Reviews for Calling All Angels
DutchAver chapter 1 . 8/20/2011
I'm sorry I only got around to reviewing you now! I've been busy for the past week and the weeks before that, I was on a holiday. Better late then never, here comes my review!

Your plot works quite well, the only problem is that I think it doesn't really fit in a one-shot. You need to explain a lot about the Dishner, and how they achieve the dagger - I'm sure you could've fleshed out that a bit. Because this is a one-shot, they find the dagger again quite quickly, and therefore, it's tough to feel for them, to be just as glad as they are.
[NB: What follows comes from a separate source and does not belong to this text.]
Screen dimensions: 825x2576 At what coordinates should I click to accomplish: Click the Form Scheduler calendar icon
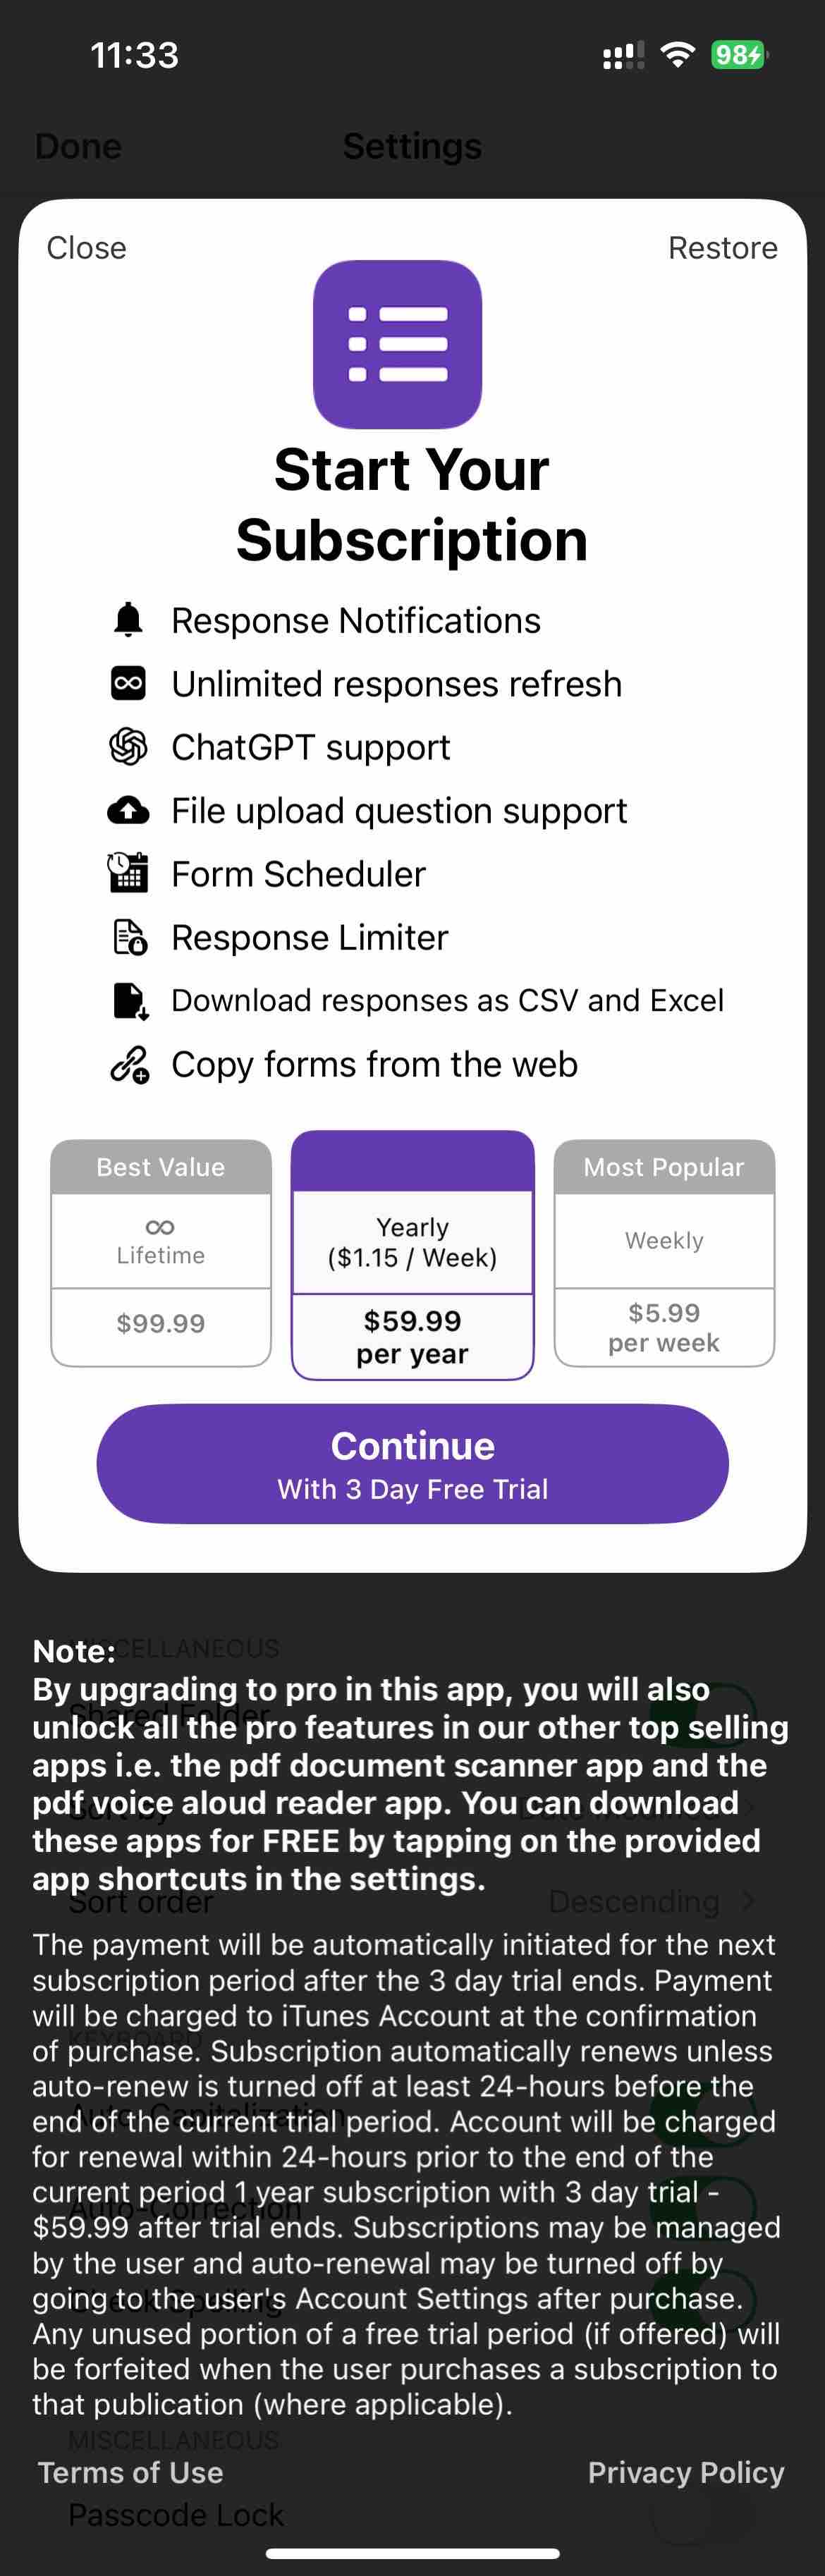126,874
The story could've been better, but the plot is okay - I only have one question plot-related: why are the angels talking normally when they're all telepathic? I'm sure they can all talk through their minds, can't they?

Apart from that, I've looked for spelling, grammar and other mistakes and found a few that I recommend fixing. Here they are:

'had unique, super natural ' supernatural

'"Stop messing around.

Ainu ' I miss a quotation mark behind the period. It's just minor, but as we say in the Netherlands, all the bits help :)

'The oldest Dishner in their order, Rinu, had stood' I think you mean 'had stood up'

'and his face was set in a snarl' I miss a period here

'when a Dishner reached adult hood' adulthood is one word

'all of the other adventures the three best friend's ' My English teacher was very strict about this: never use an apostrophe in plural's. Also, I love hypocritical humor :)

'This is just so frusterating' Frusterating? That's like frustrating, but then even worse?

'It fought, snarling hidieously' hideously

'her body coiled like a lioness's her knife ' lioness's. Her knife...

'"we wanted to over through you. "' 'Over through you'? Aren't you missing a word here?

'Throw them in the dungons' dungeons

'knocking them to the ground and pinning them their' pinning them there

One review returned, just three to go! I might review something else you've written today, I might postpone it to tomorrow, you'll find out soon :)
jenny-babe-16 chapter 1 . 6/21/2011
Wow. I really like this story, I mean I REALLY like this story. Um, there were a few punctuation errors and words seemed to be missing, I noticed it in the begining of the story. You also used 'their' when it should've been 'there' at the last bit of the story when Ainu knocks the 2 guys to the ground you said the force was "pinning them their". Just so you know.

But overall its a good story.
theDeadTree chapter 1 . 5/1/2011
wow! You're writing has really improved! There are a few typos that I spotted, ut other than that, this story looks really promising.